• _The task_:
Copy out all of the material below line for line, without changing a single character.

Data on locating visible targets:
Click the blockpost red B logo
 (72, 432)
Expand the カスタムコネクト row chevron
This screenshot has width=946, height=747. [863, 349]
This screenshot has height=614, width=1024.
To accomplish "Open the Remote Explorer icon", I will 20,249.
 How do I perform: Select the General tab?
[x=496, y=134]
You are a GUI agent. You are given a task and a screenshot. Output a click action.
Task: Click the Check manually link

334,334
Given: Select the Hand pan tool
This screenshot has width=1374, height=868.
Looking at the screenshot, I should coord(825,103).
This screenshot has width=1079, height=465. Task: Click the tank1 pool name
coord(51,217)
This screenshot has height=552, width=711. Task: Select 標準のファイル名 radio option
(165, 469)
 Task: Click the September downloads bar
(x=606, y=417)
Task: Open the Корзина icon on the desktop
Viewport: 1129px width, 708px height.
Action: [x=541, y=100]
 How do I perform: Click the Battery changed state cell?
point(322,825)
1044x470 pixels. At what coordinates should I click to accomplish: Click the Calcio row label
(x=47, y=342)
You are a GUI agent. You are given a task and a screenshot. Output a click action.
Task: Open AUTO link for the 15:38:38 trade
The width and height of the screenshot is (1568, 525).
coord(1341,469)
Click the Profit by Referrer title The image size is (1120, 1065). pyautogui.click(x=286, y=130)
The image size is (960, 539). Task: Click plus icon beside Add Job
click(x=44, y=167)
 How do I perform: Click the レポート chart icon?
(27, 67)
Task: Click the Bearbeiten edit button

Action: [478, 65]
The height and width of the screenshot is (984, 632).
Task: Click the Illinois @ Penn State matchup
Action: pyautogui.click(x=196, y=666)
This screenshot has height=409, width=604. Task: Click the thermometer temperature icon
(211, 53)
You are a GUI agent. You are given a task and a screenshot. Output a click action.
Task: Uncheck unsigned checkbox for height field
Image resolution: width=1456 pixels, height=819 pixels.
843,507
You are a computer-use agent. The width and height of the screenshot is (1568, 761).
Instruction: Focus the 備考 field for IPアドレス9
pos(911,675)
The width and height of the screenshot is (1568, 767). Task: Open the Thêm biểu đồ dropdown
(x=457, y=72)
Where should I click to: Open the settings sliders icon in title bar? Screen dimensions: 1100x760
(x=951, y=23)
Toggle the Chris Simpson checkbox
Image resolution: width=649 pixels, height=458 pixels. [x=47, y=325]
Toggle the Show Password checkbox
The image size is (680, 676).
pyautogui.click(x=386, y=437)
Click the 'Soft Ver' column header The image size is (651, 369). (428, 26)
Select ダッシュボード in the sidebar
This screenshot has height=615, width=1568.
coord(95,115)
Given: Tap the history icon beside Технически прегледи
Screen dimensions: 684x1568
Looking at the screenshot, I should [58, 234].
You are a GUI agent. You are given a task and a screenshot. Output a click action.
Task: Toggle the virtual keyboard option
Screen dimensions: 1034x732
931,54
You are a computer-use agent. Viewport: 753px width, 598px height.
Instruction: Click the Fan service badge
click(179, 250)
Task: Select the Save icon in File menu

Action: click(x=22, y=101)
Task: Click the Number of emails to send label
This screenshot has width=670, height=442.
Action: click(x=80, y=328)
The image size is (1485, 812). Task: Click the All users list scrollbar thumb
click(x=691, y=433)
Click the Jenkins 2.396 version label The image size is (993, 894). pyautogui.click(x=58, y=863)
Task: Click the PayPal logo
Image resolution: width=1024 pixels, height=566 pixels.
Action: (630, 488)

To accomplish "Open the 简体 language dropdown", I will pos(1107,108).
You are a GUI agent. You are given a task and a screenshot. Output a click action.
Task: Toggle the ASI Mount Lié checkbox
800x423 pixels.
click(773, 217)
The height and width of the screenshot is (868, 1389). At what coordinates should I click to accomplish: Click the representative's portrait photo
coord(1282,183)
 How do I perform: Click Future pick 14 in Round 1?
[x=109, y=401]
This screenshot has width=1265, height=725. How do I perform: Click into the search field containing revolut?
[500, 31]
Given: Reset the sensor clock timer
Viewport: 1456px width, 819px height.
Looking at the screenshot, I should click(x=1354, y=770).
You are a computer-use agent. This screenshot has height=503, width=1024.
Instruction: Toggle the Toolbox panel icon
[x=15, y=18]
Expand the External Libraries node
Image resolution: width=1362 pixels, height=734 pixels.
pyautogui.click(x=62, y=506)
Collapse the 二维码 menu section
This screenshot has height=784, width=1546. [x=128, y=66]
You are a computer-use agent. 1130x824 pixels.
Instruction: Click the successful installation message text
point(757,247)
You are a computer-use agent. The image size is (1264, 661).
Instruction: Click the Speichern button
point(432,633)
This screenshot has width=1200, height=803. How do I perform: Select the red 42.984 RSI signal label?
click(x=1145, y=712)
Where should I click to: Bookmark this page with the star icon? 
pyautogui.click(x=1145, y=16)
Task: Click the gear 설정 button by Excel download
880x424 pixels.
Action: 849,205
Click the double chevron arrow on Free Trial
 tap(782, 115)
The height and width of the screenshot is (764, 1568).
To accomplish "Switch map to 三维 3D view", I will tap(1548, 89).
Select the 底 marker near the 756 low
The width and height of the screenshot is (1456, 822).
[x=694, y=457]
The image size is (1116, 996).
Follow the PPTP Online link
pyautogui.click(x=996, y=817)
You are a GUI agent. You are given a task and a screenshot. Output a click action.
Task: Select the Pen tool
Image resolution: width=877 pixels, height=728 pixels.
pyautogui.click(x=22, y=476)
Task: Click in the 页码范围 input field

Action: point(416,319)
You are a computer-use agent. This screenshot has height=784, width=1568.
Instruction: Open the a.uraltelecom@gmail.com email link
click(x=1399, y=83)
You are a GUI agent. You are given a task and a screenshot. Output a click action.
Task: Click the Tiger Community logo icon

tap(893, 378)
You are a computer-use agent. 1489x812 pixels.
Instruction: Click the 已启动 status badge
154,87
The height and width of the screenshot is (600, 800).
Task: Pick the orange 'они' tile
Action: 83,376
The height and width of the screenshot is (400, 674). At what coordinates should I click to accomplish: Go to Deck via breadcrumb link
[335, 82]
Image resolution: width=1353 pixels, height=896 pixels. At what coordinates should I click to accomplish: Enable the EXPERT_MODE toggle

• _Written reply_:
Click the blockpost red B logo
 (72, 432)
Expand the カスタムコネクト row chevron
This screenshot has width=946, height=747. [863, 349]
This screenshot has height=614, width=1024.
To accomplish "Open the Remote Explorer icon", I will 20,249.
 How do I perform: Select the General tab?
[x=496, y=134]
You are a GUI agent. You are given a task and a screenshot. Output a click action.
Task: Click the Check manually link

334,334
Given: Select the Hand pan tool
This screenshot has width=1374, height=868.
Looking at the screenshot, I should coord(825,103).
This screenshot has width=1079, height=465. Task: Click the tank1 pool name
coord(51,217)
This screenshot has height=552, width=711. Task: Select 標準のファイル名 radio option
(165, 469)
 Task: Click the September downloads bar
(x=606, y=417)
Task: Open the Корзина icon on the desktop
Viewport: 1129px width, 708px height.
Action: [x=541, y=100]
 How do I perform: Click the Battery changed state cell?
point(322,825)
1044x470 pixels. At what coordinates should I click to accomplish: Click the Calcio row label
(x=47, y=342)
You are a GUI agent. You are given a task and a screenshot. Output a click action.
Task: Open AUTO link for the 15:38:38 trade
The width and height of the screenshot is (1568, 525).
coord(1341,469)
Click the Profit by Referrer title The image size is (1120, 1065). pyautogui.click(x=286, y=130)
The image size is (960, 539). Task: Click plus icon beside Add Job
click(x=44, y=167)
 How do I perform: Click the レポート chart icon?
(27, 67)
Task: Click the Bearbeiten edit button

Action: [478, 65]
The height and width of the screenshot is (984, 632).
Task: Click the Illinois @ Penn State matchup
Action: pyautogui.click(x=196, y=666)
This screenshot has height=409, width=604. Task: Click the thermometer temperature icon
(211, 53)
You are a GUI agent. You are given a task and a screenshot. Output a click action.
Task: Uncheck unsigned checkbox for height field
Image resolution: width=1456 pixels, height=819 pixels.
843,507
You are a computer-use agent. The width and height of the screenshot is (1568, 761).
Instruction: Focus the 備考 field for IPアドレス9
pos(911,675)
The width and height of the screenshot is (1568, 767). Task: Open the Thêm biểu đồ dropdown
(x=457, y=72)
Where should I click to: Open the settings sliders icon in title bar? Screen dimensions: 1100x760
(x=951, y=23)
Toggle the Chris Simpson checkbox
Image resolution: width=649 pixels, height=458 pixels. [x=47, y=325]
Toggle the Show Password checkbox
The image size is (680, 676).
pyautogui.click(x=386, y=437)
Click the 'Soft Ver' column header The image size is (651, 369). (428, 26)
Select ダッシュボード in the sidebar
This screenshot has height=615, width=1568.
coord(95,115)
Given: Tap the history icon beside Технически прегледи
Screen dimensions: 684x1568
Looking at the screenshot, I should [58, 234].
You are a GUI agent. You are given a task and a screenshot. Output a click action.
Task: Toggle the virtual keyboard option
Screen dimensions: 1034x732
931,54
You are a computer-use agent. Viewport: 753px width, 598px height.
Instruction: Click the Fan service badge
click(179, 250)
Task: Select the Save icon in File menu

Action: click(x=22, y=101)
Task: Click the Number of emails to send label
This screenshot has width=670, height=442.
Action: click(x=80, y=328)
The image size is (1485, 812). Task: Click the All users list scrollbar thumb
click(x=691, y=433)
Click the Jenkins 2.396 version label The image size is (993, 894). pyautogui.click(x=58, y=863)
Task: Click the PayPal logo
Image resolution: width=1024 pixels, height=566 pixels.
Action: (630, 488)

To accomplish "Open the 简体 language dropdown", I will pos(1107,108).
You are a GUI agent. You are given a task and a screenshot. Output a click action.
Task: Toggle the ASI Mount Lié checkbox
800x423 pixels.
click(773, 217)
The height and width of the screenshot is (868, 1389). At what coordinates should I click to accomplish: Click the representative's portrait photo
coord(1282,183)
 How do I perform: Click Future pick 14 in Round 1?
[x=109, y=401]
This screenshot has width=1265, height=725. How do I perform: Click into the search field containing revolut?
[500, 31]
Given: Reset the sensor clock timer
Viewport: 1456px width, 819px height.
Looking at the screenshot, I should click(x=1354, y=770).
You are a computer-use agent. This screenshot has height=503, width=1024.
Instruction: Toggle the Toolbox panel icon
[x=15, y=18]
Expand the External Libraries node
Image resolution: width=1362 pixels, height=734 pixels.
pyautogui.click(x=62, y=506)
Collapse the 二维码 menu section
This screenshot has height=784, width=1546. [x=128, y=66]
You are a computer-use agent. 1130x824 pixels.
Instruction: Click the successful installation message text
point(757,247)
You are a computer-use agent. The image size is (1264, 661).
Instruction: Click the Speichern button
point(432,633)
This screenshot has width=1200, height=803. How do I perform: Select the red 42.984 RSI signal label?
click(x=1145, y=712)
Where should I click to: Bookmark this page with the star icon? 
pyautogui.click(x=1145, y=16)
Task: Click the gear 설정 button by Excel download
880x424 pixels.
Action: 849,205
Click the double chevron arrow on Free Trial
 tap(782, 115)
The height and width of the screenshot is (764, 1568).
To accomplish "Switch map to 三维 3D view", I will tap(1548, 89).
Select the 底 marker near the 756 low
The width and height of the screenshot is (1456, 822).
[x=694, y=457]
The image size is (1116, 996).
Follow the PPTP Online link
pyautogui.click(x=996, y=817)
You are a GUI agent. You are given a task and a screenshot. Output a click action.
Task: Select the Pen tool
Image resolution: width=877 pixels, height=728 pixels.
pyautogui.click(x=22, y=476)
Task: Click in the 页码范围 input field

Action: point(416,319)
You are a computer-use agent. This screenshot has height=784, width=1568.
Instruction: Open the a.uraltelecom@gmail.com email link
click(x=1399, y=83)
You are a GUI agent. You are given a task and a screenshot. Output a click action.
Task: Click the Tiger Community logo icon

tap(893, 378)
You are a computer-use agent. 1489x812 pixels.
Instruction: Click the 已启动 status badge
154,87
The height and width of the screenshot is (600, 800).
Task: Pick the orange 'они' tile
Action: 83,376
The height and width of the screenshot is (400, 674). At what coordinates should I click to accomplish: Go to Deck via breadcrumb link
[335, 82]
Image resolution: width=1353 pixels, height=896 pixels. At what coordinates should I click to accomplish: Enable the EXPERT_MODE toggle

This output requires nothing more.